Sicilin oluşturulması ve idaresinden sonraki adım ise gözetimi olarak öngörülmüş ve bu gözetimin gerçekleştirilmesi yükümlülüğü Kurul’a yüklenmiştir. Gözetimin gerçekleştirilme usulü de aynı fıkrada açıklanmıştır. Buna göre kapsamı Kurul tarafından belirlenecek ve Veri Yönetimi Dairesi Başkanlığı tarafından üçer aylık dönemler halinde hazırlanacak olan faaliyet raporlarıyla gözetim yapılacaktır. Sicil gözetiminin yapılması sicilin güncel biçimde tutulması ve muhafaza edilmesi açısından önemlidir. Zira Sicil doğru bir biçimde oluşturulup idare edilse dahi oluşturulduğu şekilde devam etmesi mümkün değildir. Mevcut durumun sürekli olarak değişmesi söz konusudur ve bu sebeple de Sicilin güncel bir biçimde tutulması için belirli periyodlar halinde gözden geçirilmesi gerekir. Örneğin Sicile kayıt başvurusunda belirtilmesi gereken hususlardan olan; kişisel veri envanterindeki veri kategorilerinde yenilikler olması veya kişisel verilerin aktarılabileceği alıcı gruplarına yenisinin eklenmesi gibi değişikliklerin, Sicilde güncel olarak bulunması adına gözetimin doğru ve düzenli bir biçimde gerçekleştirilmesi önem arz eder.

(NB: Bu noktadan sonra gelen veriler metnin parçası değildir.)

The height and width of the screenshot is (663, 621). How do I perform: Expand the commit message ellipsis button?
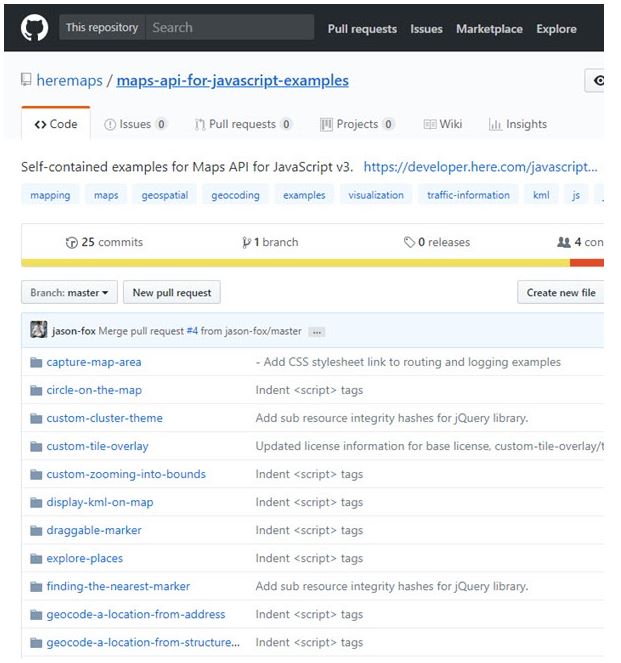[x=317, y=331]
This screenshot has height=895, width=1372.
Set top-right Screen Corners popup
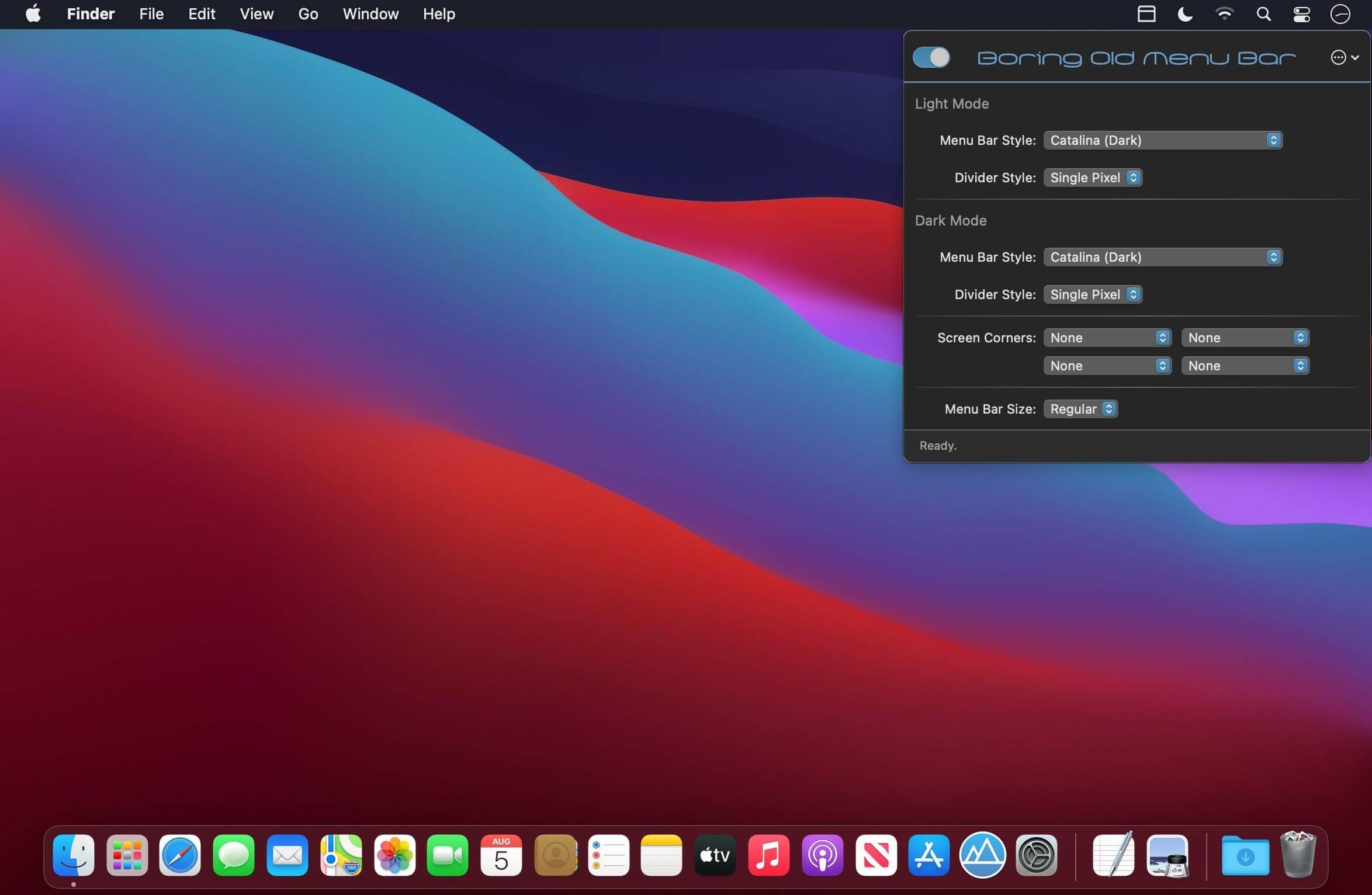[x=1245, y=338]
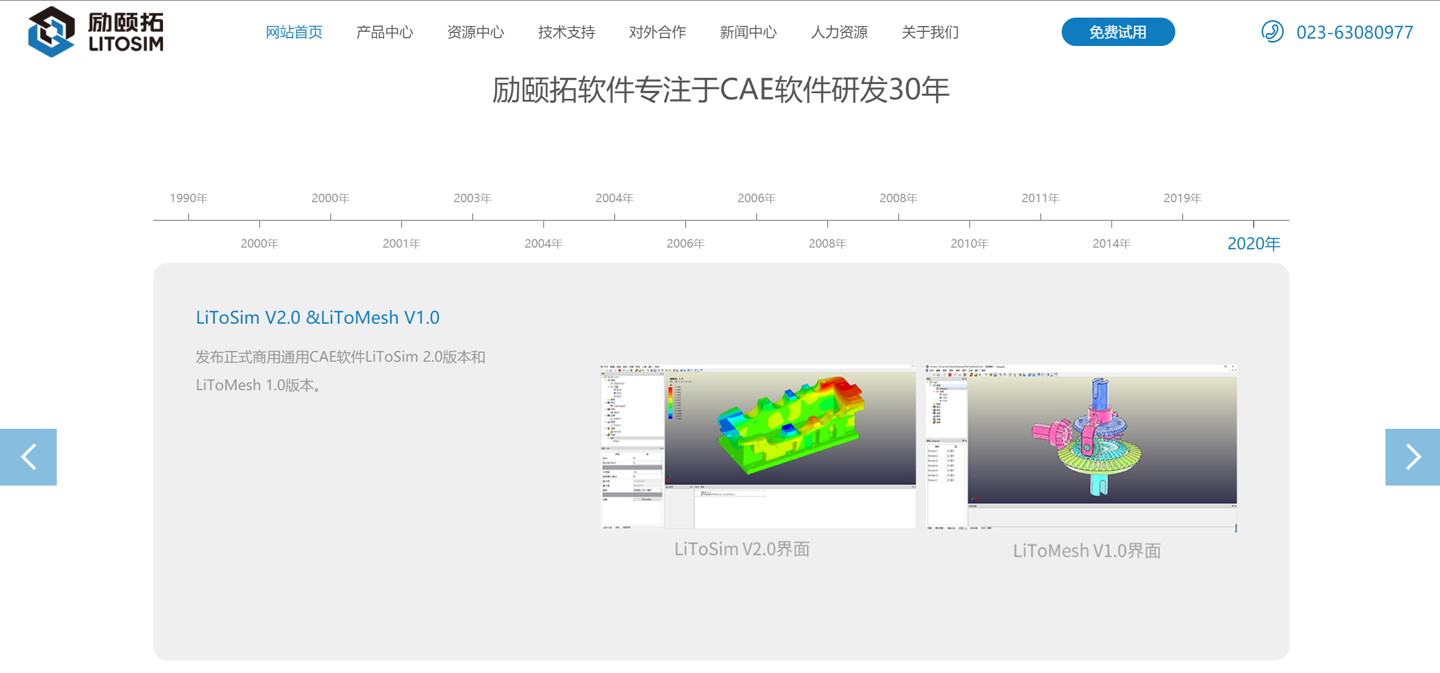
Task: Click the telephone icon beside the phone number
Action: coord(1271,31)
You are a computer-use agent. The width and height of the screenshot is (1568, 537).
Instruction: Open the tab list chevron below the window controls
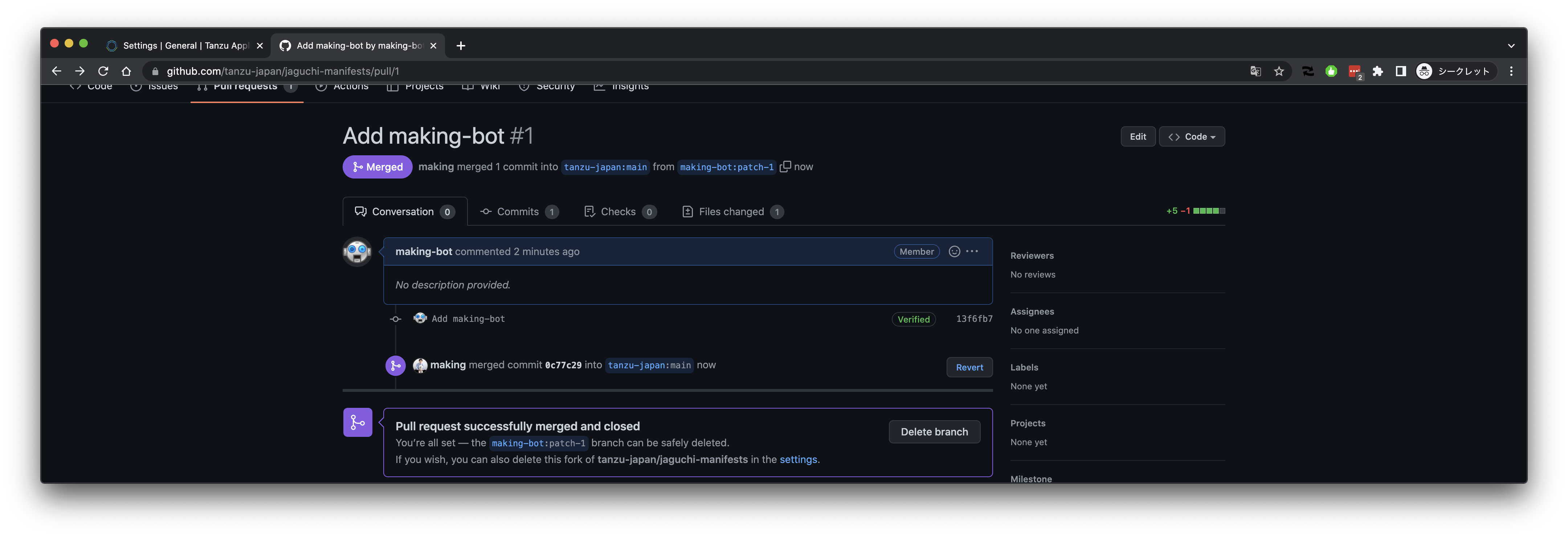point(1511,45)

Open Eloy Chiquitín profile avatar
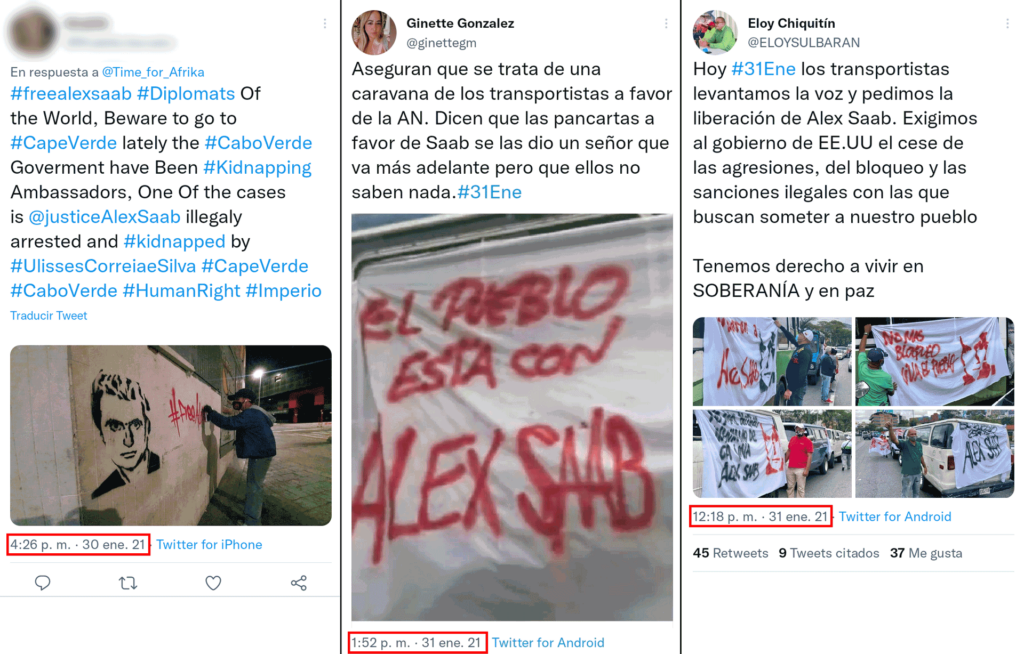[x=715, y=32]
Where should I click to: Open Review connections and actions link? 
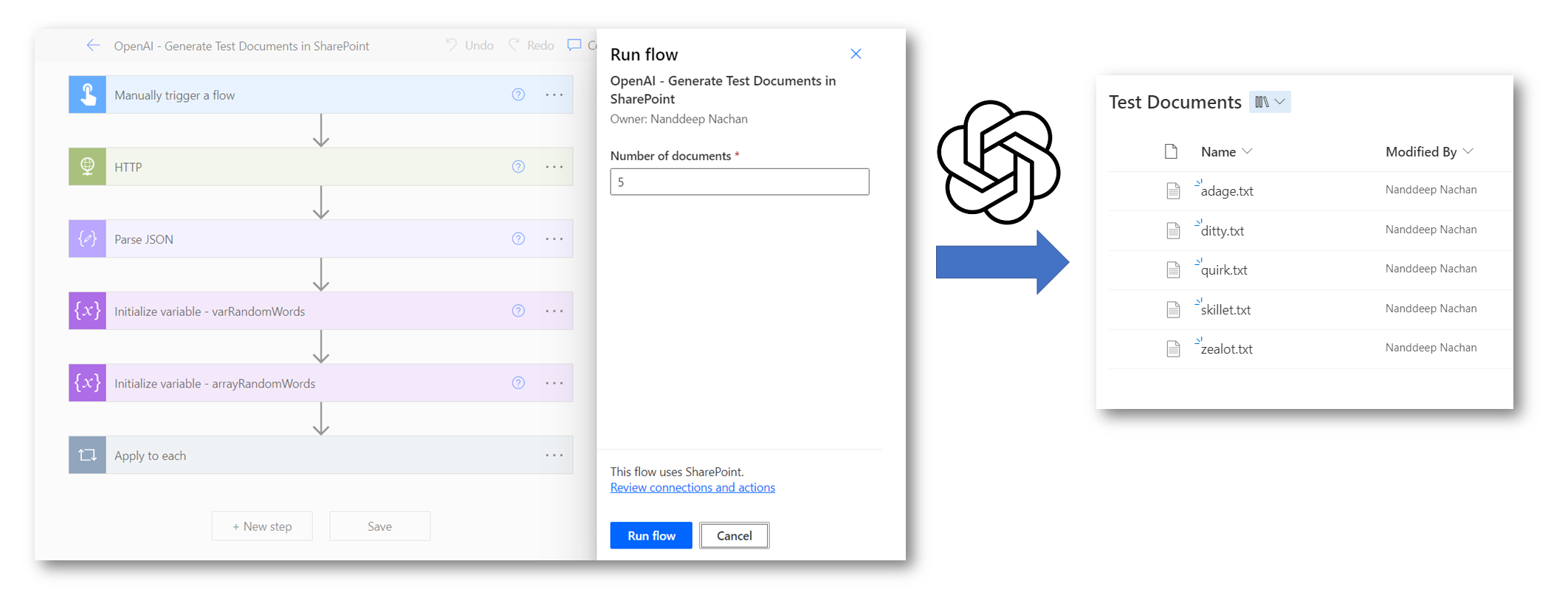[692, 487]
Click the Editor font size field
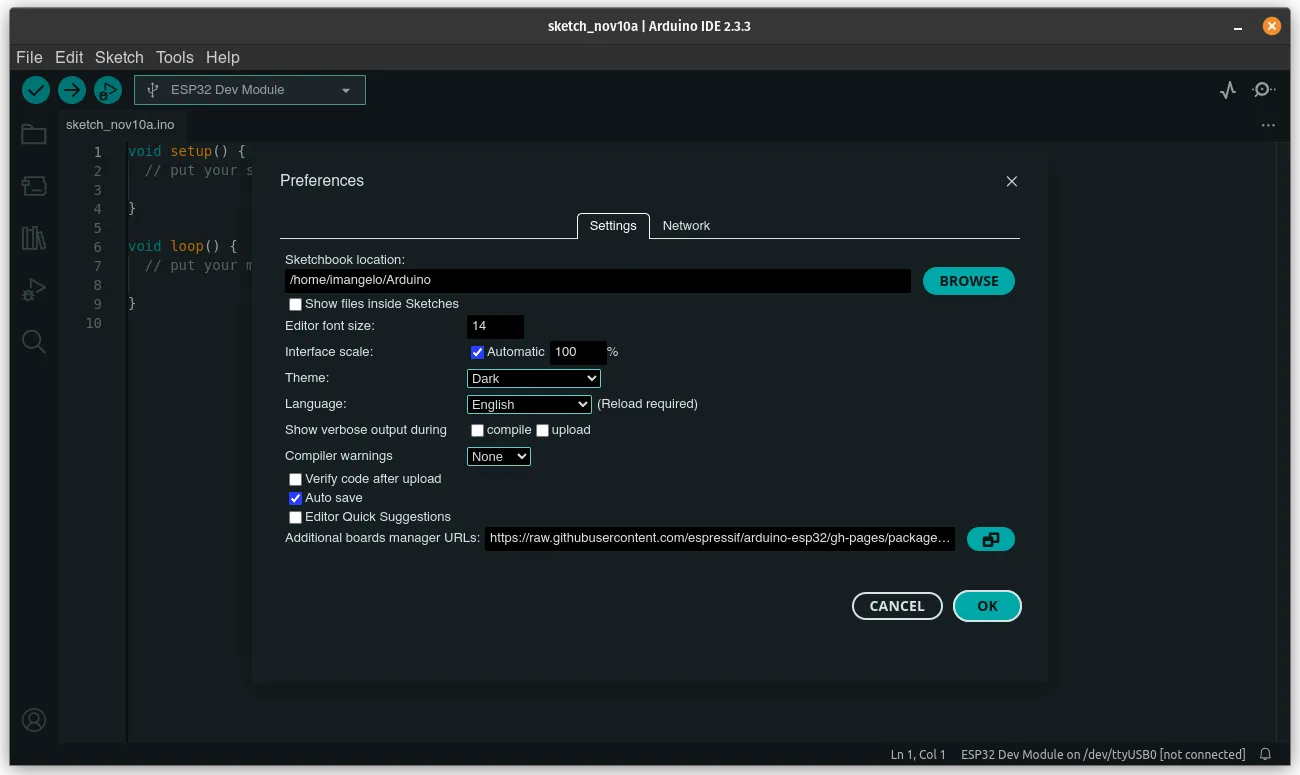This screenshot has height=775, width=1300. [494, 325]
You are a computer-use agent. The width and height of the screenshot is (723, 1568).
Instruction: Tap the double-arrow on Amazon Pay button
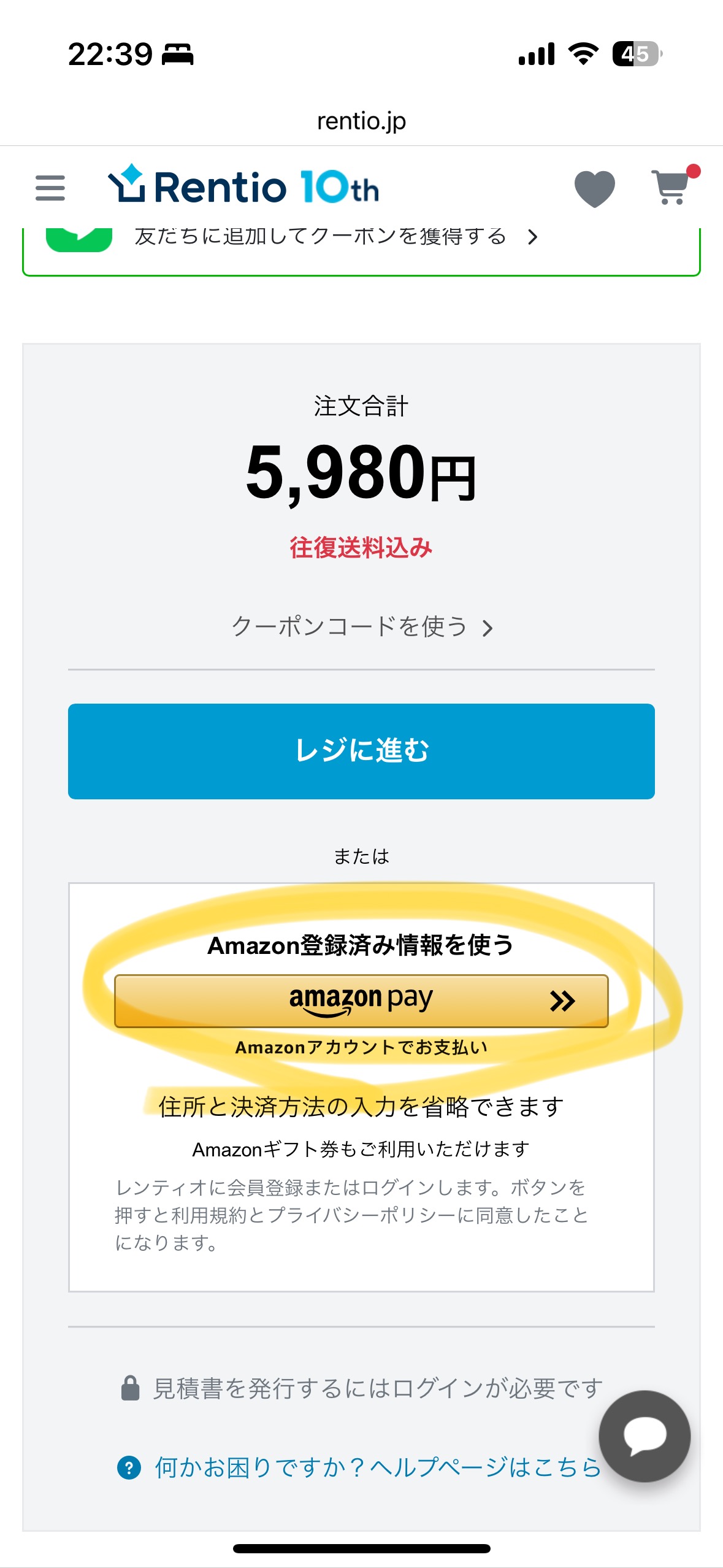click(562, 1001)
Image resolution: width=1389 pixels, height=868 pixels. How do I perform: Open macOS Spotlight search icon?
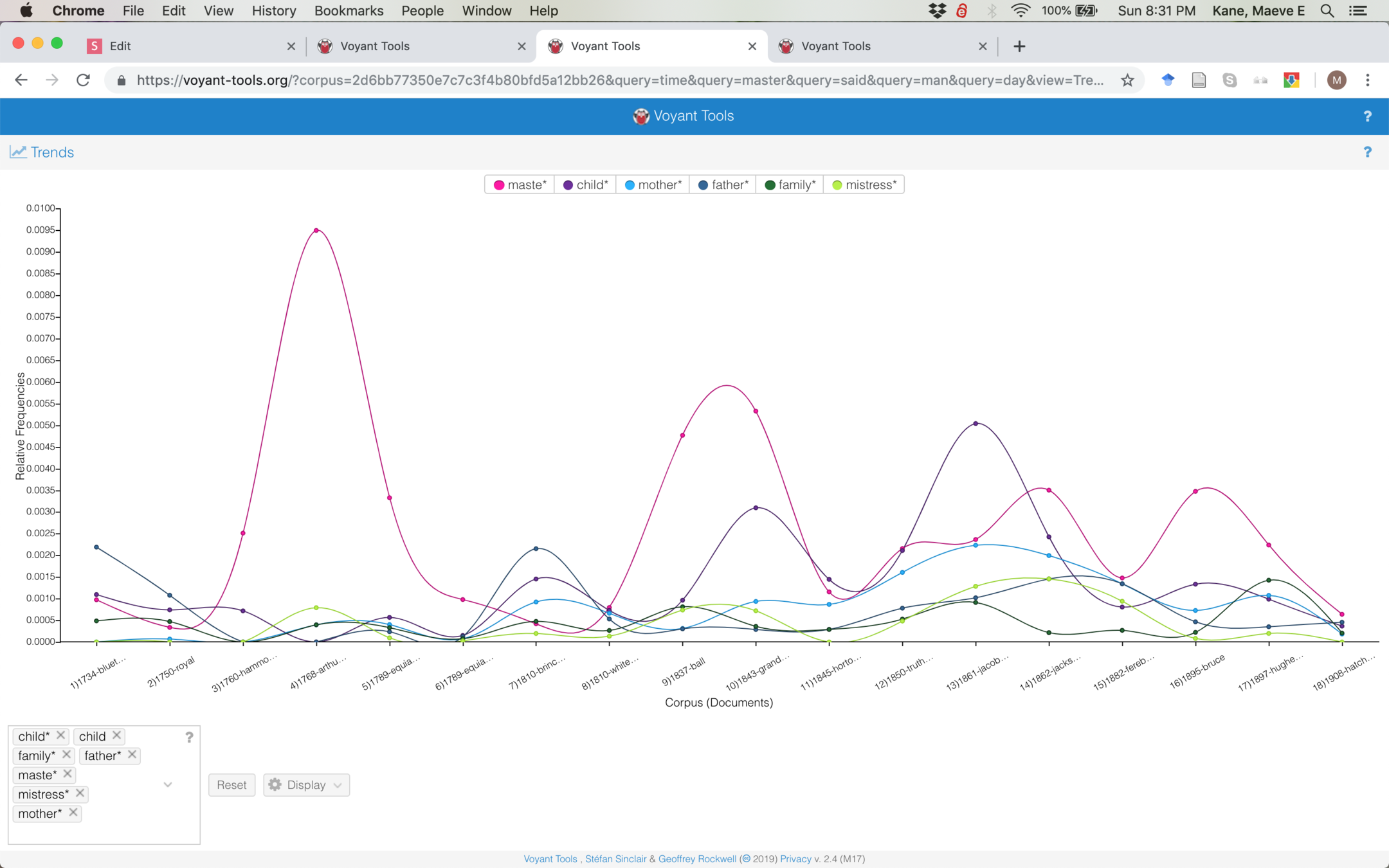point(1327,11)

Yönetmeliğin 7. maddesinin "kamuya açıklık” ilkesinin bir uzantısı olarak düzenlendiğini söylemek mümkündür. Maddeyle Başkanlık tarafından, Sicilde yer alan güncel bilgilerin Kurul kararları ile belirlenecek olan yöntemle kamuya açıklanacağı belirtildikten sonra hangi bilgilerin açıklanacağı tek tek sayılmıştır. Kamuya açıklanacak olan bilgilere baktığımızda Kanun’un 16. maddesinde sayılan Sicile kayıt başvurusunda bulunması gereken hususlarla büyük ölçüde benzerlik olduğunu görüyoruz. Yönetmelikte bunlara ek olarak KEP adresi ve sicile kayıt tarihi ile kaydın sona erdiği tarihin de açıklanacağı hüküm altına alınmıştır.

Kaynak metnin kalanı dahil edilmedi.